## 4.6 Moments of coefficient estimates, MLR matrix edition

Let’s start with the expected value. If we consider our whole vector of coefficient estimates, $$\boldsymbol{b}$$, what is the expected value of this vector?

Check yourself! Why is the expected value of the vector $$\boldsymbol{y}$$ equal to $$\boldsymbol{X\beta}$$?

$E({\boldsymbol b}) = E[(\boldsymbol X' \boldsymbol X)^{-1}\boldsymbol X' \boldsymbol y]\\ = (\boldsymbol X' \boldsymbol X)^{-1}\boldsymbol X' E[{\boldsymbol y}]\\ = (\boldsymbol X' \boldsymbol X)^{-1}\boldsymbol X' \boldsymbol X \boldsymbol \beta\\ = \boldsymbol \beta$

How about variance? Well, since we have a whole vector of coefficient estimates, we need a variance-covariance matrix: \begin{aligned} Var({\boldsymbol b}) &= Var[ (\boldsymbol X' \boldsymbol X)^{-1}\boldsymbol X' \boldsymbol y]\\ &= (\boldsymbol X' \boldsymbol X)^{-1}\boldsymbol X'Var[{\boldsymbol y}] ((\boldsymbol X' \boldsymbol X)^{-1}\boldsymbol X')'\\ &= (\boldsymbol X' \boldsymbol X)^{-1}\boldsymbol X'Var[{\boldsymbol y}] \boldsymbol X(\boldsymbol X' \boldsymbol X)^{-1}\\ &= (\boldsymbol X' \boldsymbol X)^{-1}\boldsymbol X'\sigma^2 \boldsymbol I \boldsymbol X(\boldsymbol X' \boldsymbol X)^{-1}\\ &= \sigma^2 (\boldsymbol X' \boldsymbol X)^{-1}\boldsymbol X' \boldsymbol X(\boldsymbol X' \boldsymbol X)^{-1}\\ &= \sigma^2(\boldsymbol X' \boldsymbol X)^{-1} \end{aligned}

Let’s check what happens with the simple linear regression case, with just an intercept and a single slope coefficient. Previously we found $$(\boldsymbol{X}'\boldsymbol{X})^{-1}$$ for this scenario, so let’s use it!

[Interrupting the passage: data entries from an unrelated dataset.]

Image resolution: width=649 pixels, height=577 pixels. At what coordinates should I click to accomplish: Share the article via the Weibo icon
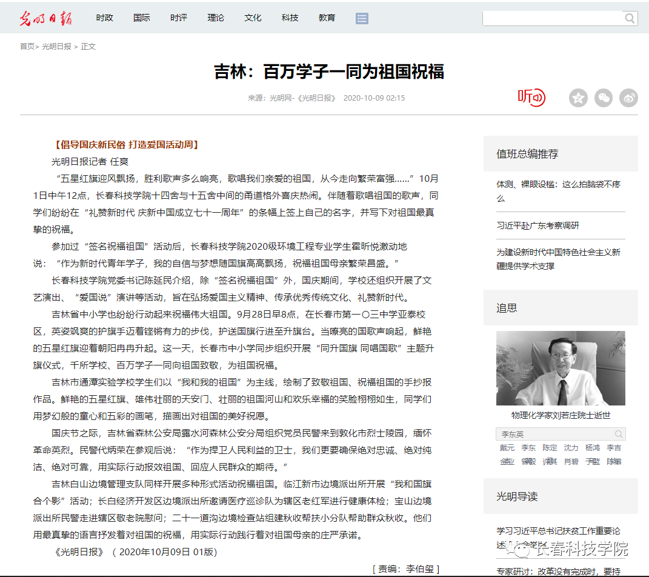coord(628,98)
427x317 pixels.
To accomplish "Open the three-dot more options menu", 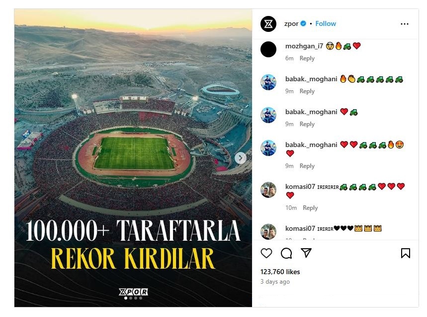I will [405, 24].
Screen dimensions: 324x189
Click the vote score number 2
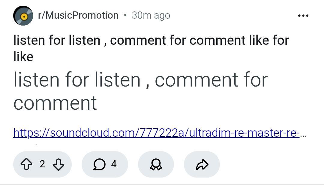point(42,164)
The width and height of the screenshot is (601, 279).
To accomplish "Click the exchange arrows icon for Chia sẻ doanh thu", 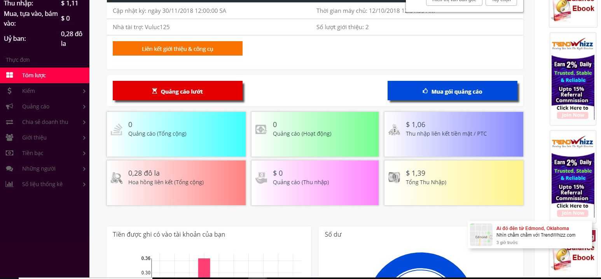I will tap(9, 122).
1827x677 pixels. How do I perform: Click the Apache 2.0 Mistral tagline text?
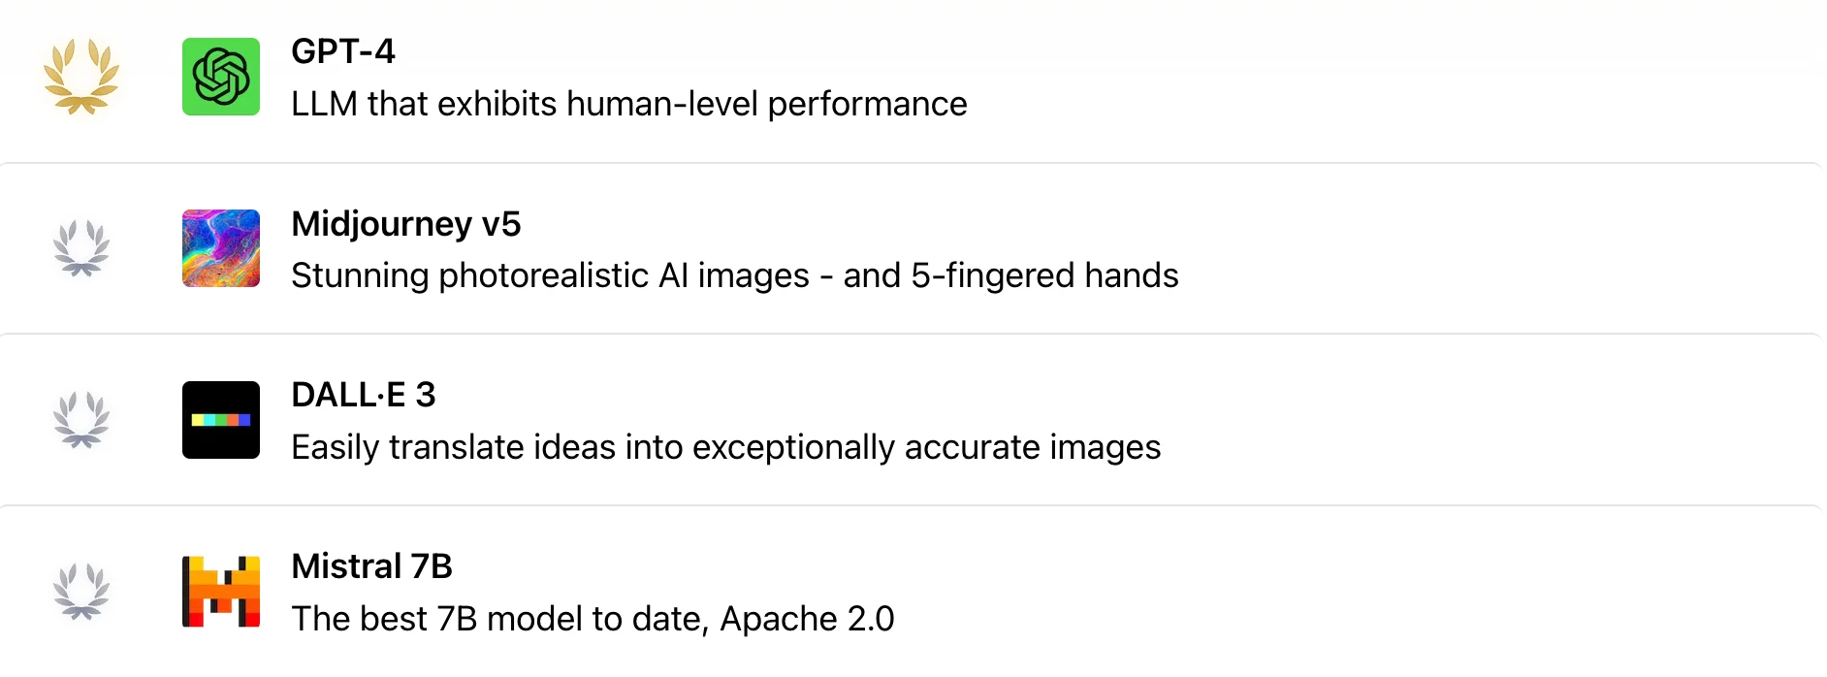click(x=593, y=619)
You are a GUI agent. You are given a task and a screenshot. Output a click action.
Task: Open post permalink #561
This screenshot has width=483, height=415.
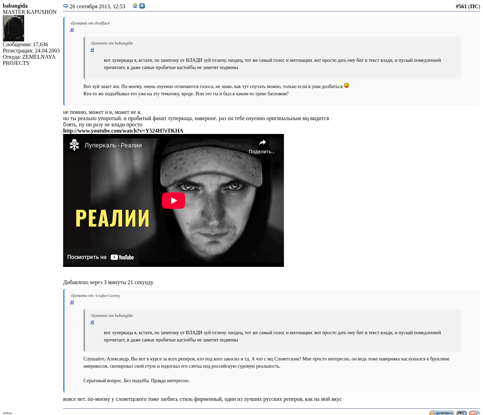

\begin{aligned} (\boldsymbol X' \boldsymbol X)^{-1} &= \frac{1}{nS_{xx}}\left(\begin{array}{cc} \sum_{i=1}^nx_i^2&-\sum_{i=1}^nx_i\\ -\sum_{i=1}^n x_i&n \end{array}\right)\\ &= \frac{1}{S_{xx}}\left(\begin{array}{cc} n^{-1}\sum_{i=1}^nx_i^2&-\bar{x}\\ -\bar{x}&1 \end{array}\right)\\ &= \frac{1}{S_{xx}}\left(\begin{array}{cc} n^{-1}(\sum_{i=1}^nx_i^2 - n\bar{x}^2+ n\bar{x}^2)&-\bar{x}\\ -\bar{x}&1 \end{array}\right)\\ &= \frac{1}{S_{xx}}\left(\begin{array}{cc} n^{-1}S_{xx} + \bar{x}^2&-\bar{x}\\ -\bar{x}&1 \end{array}\right)\\ &= \left(\begin{array}{cc} \frac{1}{n} + \frac{\bar{x}^2}{S_{xx}}&\frac{-\bar{x}}{S_{xx}}\\ \frac{-\bar{x}}{S_{xx}}&\frac{1}{S_{xx}} \end{array}\right)\\ \end{aligned} So

\begin{aligned} \sigma^2_{\varepsilon}(\boldsymbol X' \boldsymbol X)^{-1} &= \left(\begin{array}{cc} \sigma^2_{\varepsilon}(\frac{1}{n} + \frac{\bar{x}^2}{S_{xx}})&\frac{-\bar{x}\sigma^2_{\varepsilon}}{S_{xx}}\\ \frac{-\bar{x}\sigma^2_{\varepsilon}}{S_{xx}}&\frac{\sigma^2_{\varepsilon}}{S_{xx}} \end{array}\right)\\ \end{aligned}

The diagonal elements of the variance-covariance matrix are the variances of the individual vector components (so $$Var(b_0)$$ and $$Var(b_1)$$ here). If you’ve seen formulations for the variance or standard error of $$b_0$$ or $$b_1$$ before, these are equivalent – though you might not have used the sum-of-squares notation previously. Meanwhile, on the off-diagonal, we have the covariance of $$b_0$$ and $$b_1$$. Are they independent?